TASK STATEMENT: Your answer must be every line of the data that holds the string "agent".

══════════════════════════════

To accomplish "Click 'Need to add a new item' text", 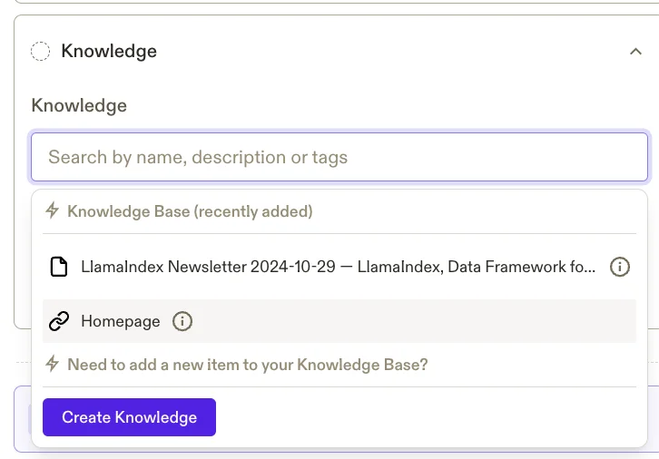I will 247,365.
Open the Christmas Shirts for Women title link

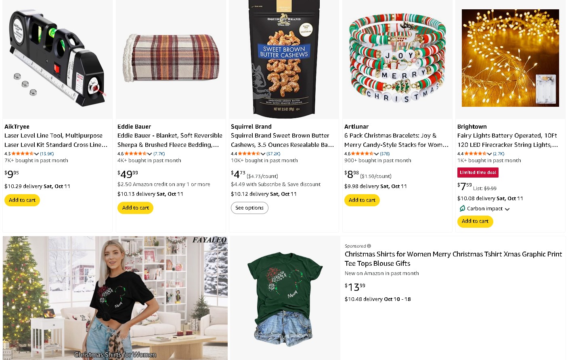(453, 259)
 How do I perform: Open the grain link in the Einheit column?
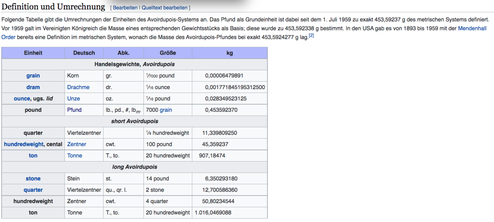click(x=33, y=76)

══════════════════════════════

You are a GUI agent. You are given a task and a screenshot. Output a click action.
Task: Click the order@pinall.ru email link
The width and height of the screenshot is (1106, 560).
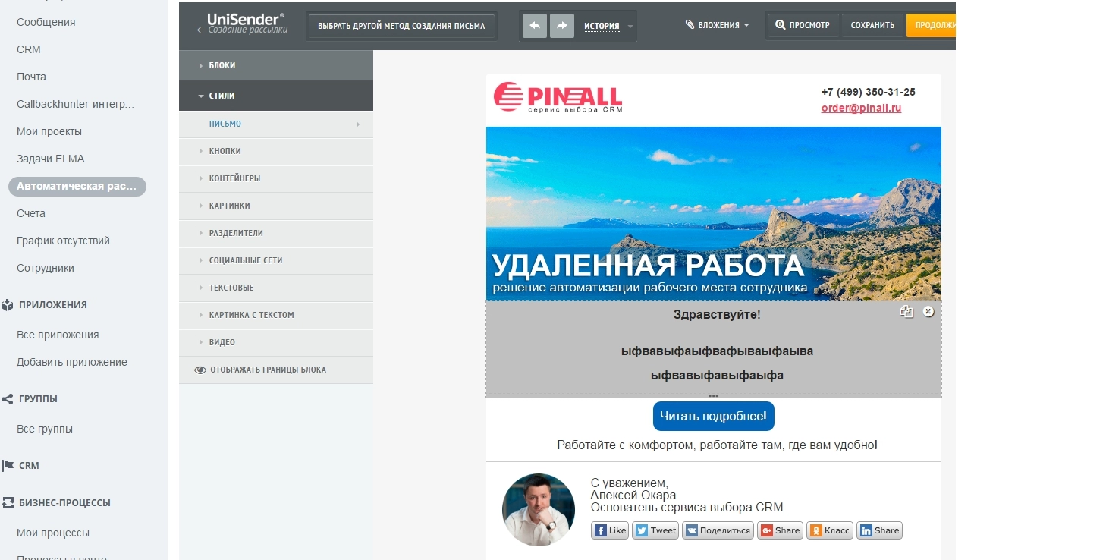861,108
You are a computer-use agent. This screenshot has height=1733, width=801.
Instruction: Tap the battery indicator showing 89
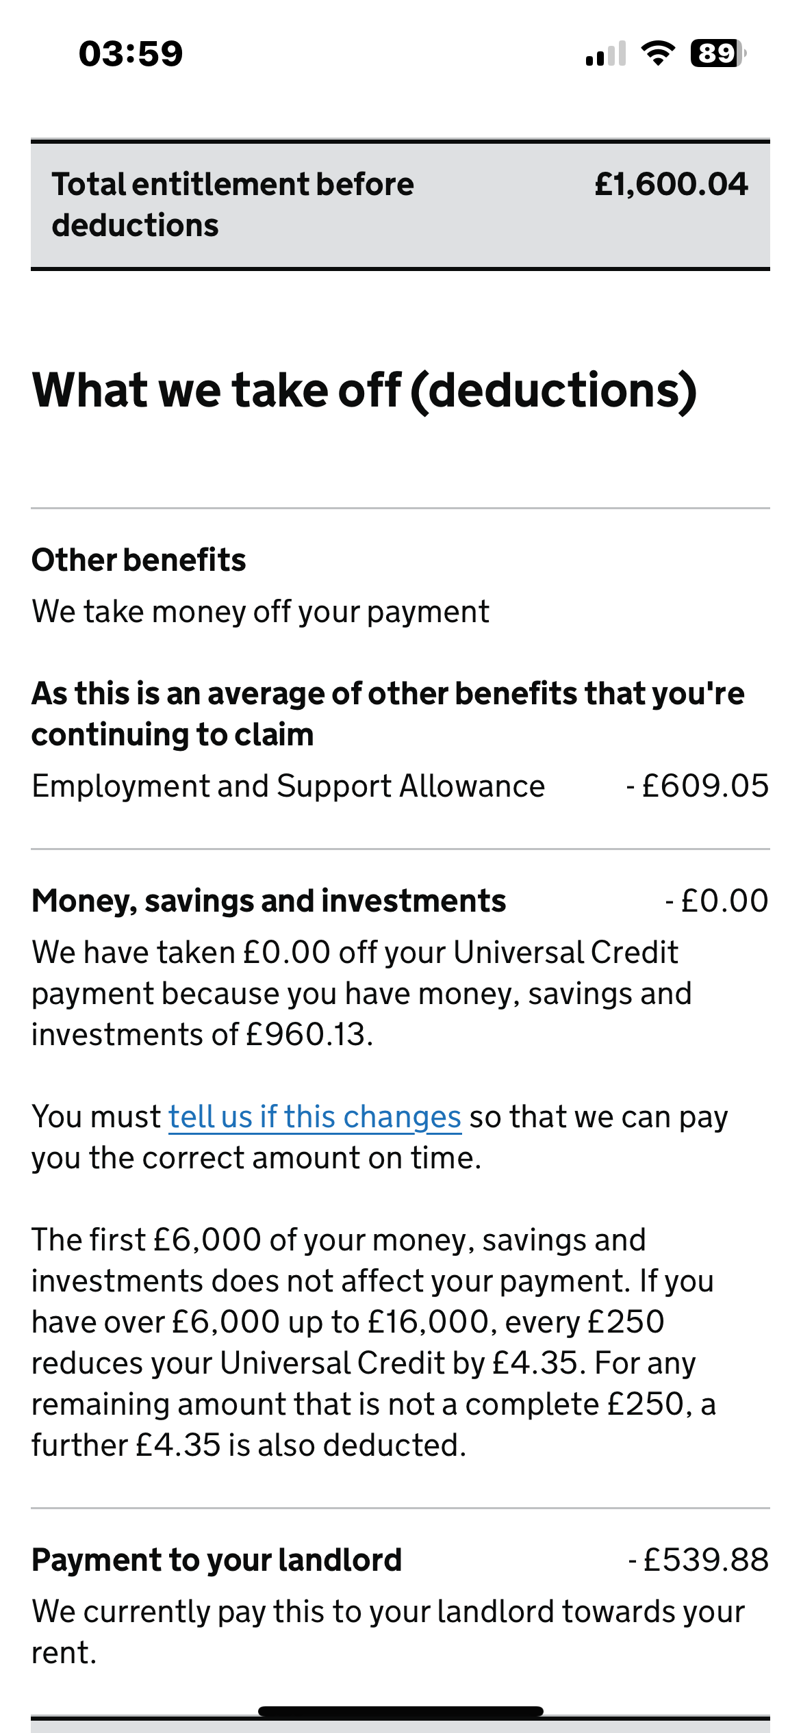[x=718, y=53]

══════════════════════════════

OUTPUT FOR THIS TASK:
You are a GUI agent. You are given a task and a screenshot. Output a click action.
You are a computer-use agent. This screenshot has height=1733, width=801.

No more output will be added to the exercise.